▶ RECORDS:

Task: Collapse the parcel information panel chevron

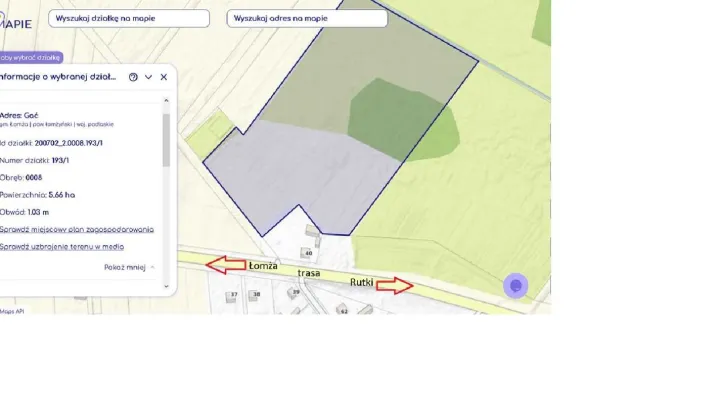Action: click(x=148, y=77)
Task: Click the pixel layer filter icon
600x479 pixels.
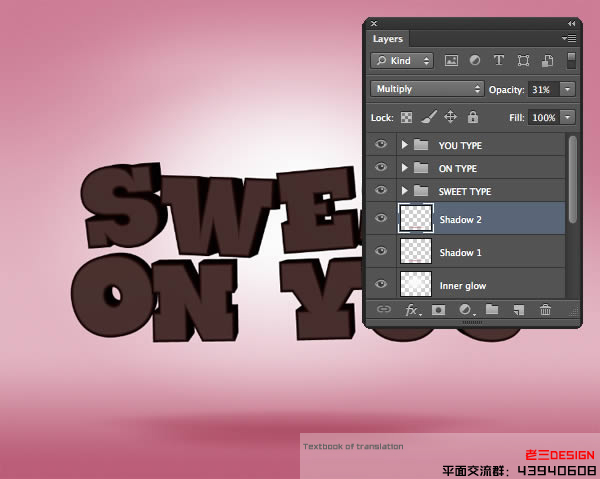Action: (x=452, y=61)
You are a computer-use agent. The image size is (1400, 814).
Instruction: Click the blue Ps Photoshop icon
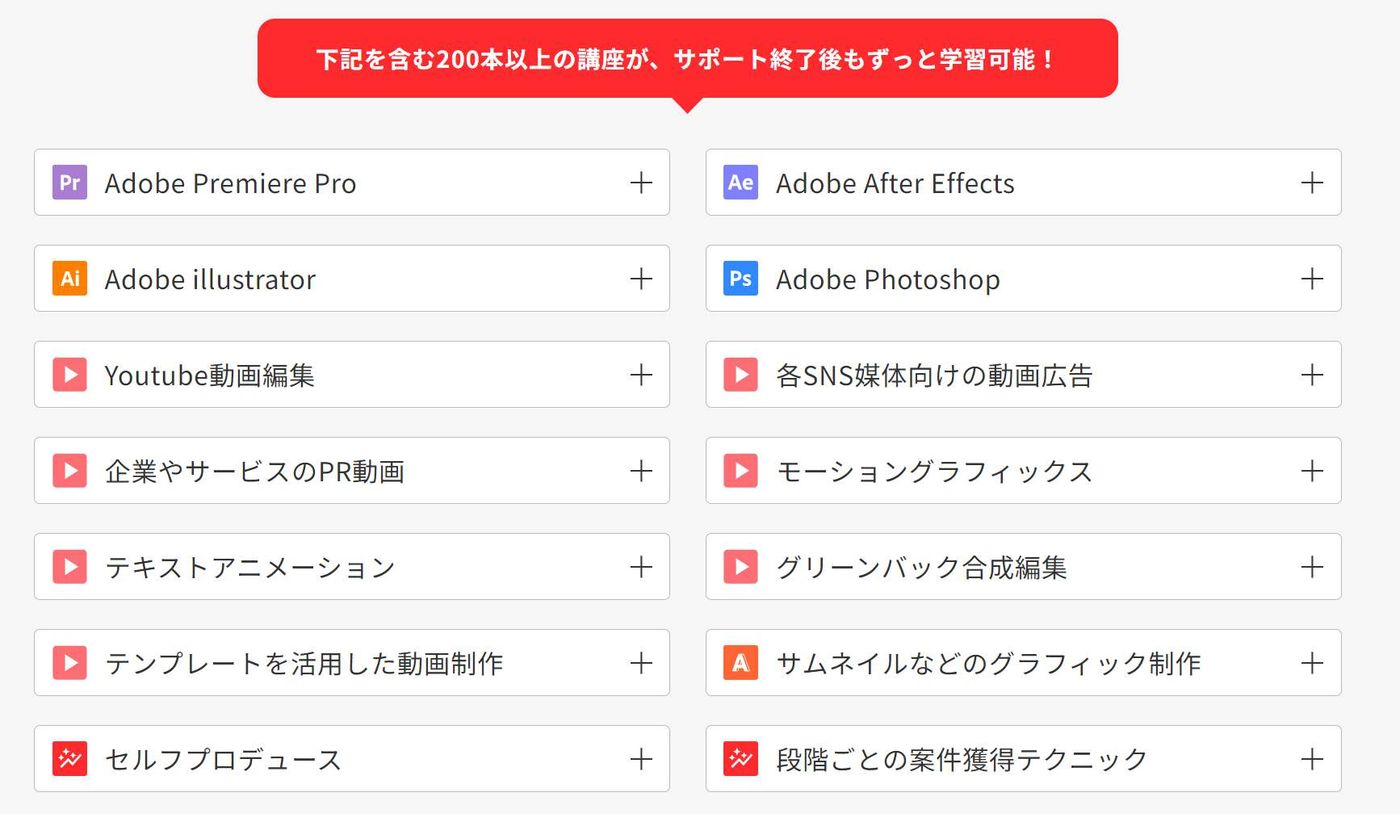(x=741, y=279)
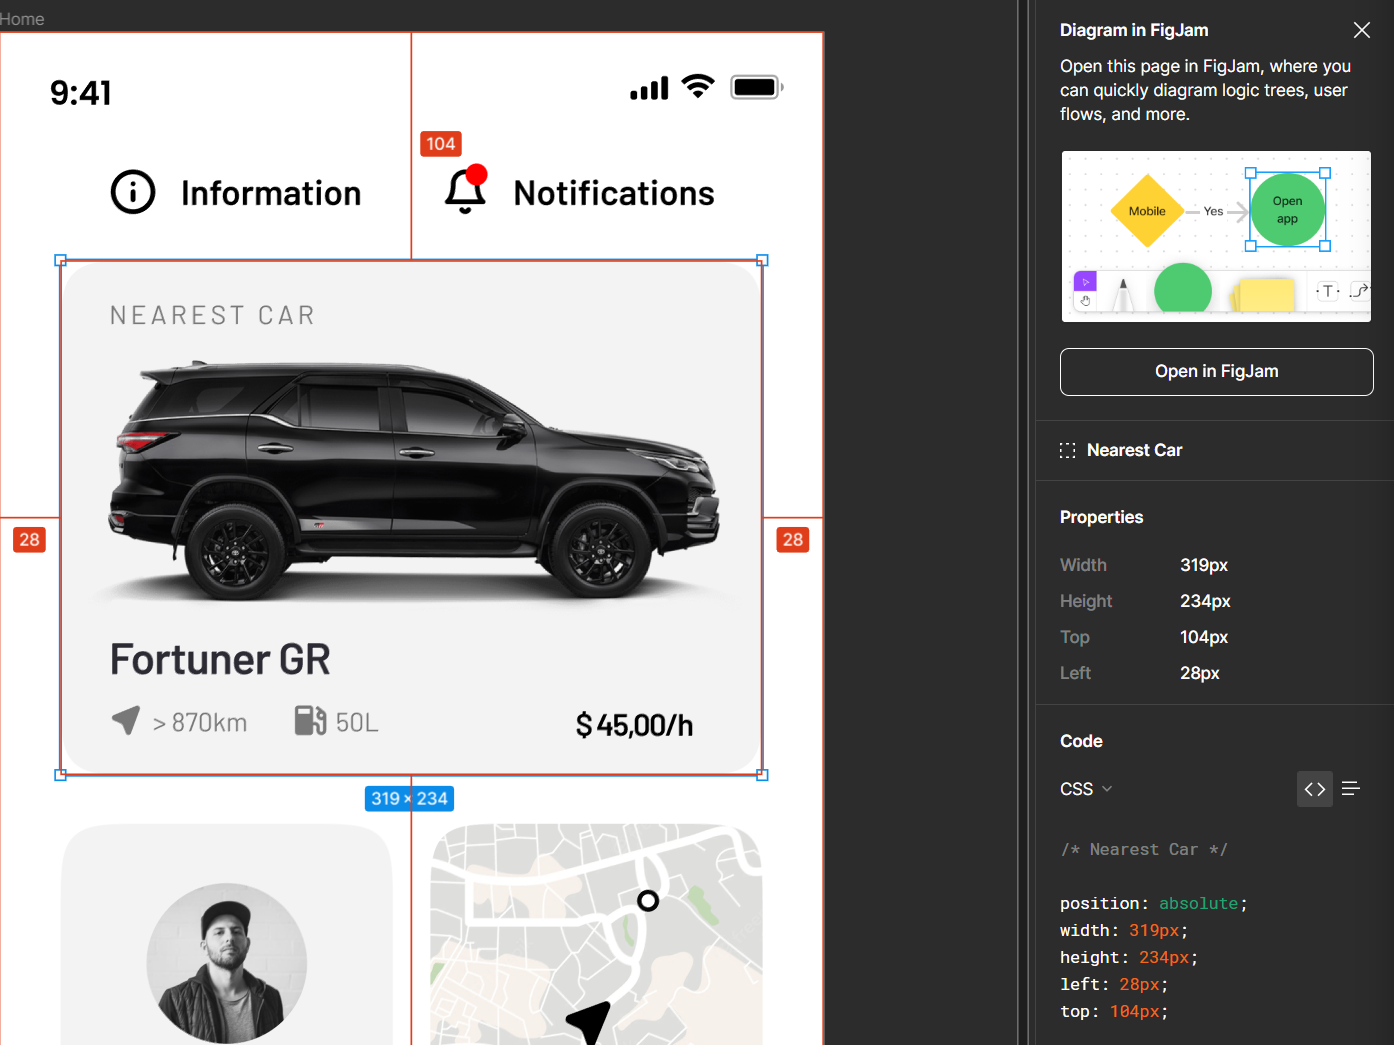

▶ EXERCISE DESCRIPTION: Restate the lines above exactly, from the one bearing "600x479 pixels." through the final line of the material, both included, omitting pictures.

▶ ANSWER TO THIS PROBLEM:
600x479 pixels.
Action: (x=452, y=61)
You are a computer-use agent. The image size is (1400, 814).
Instruction: Click the blue Ps Photoshop icon
(x=741, y=279)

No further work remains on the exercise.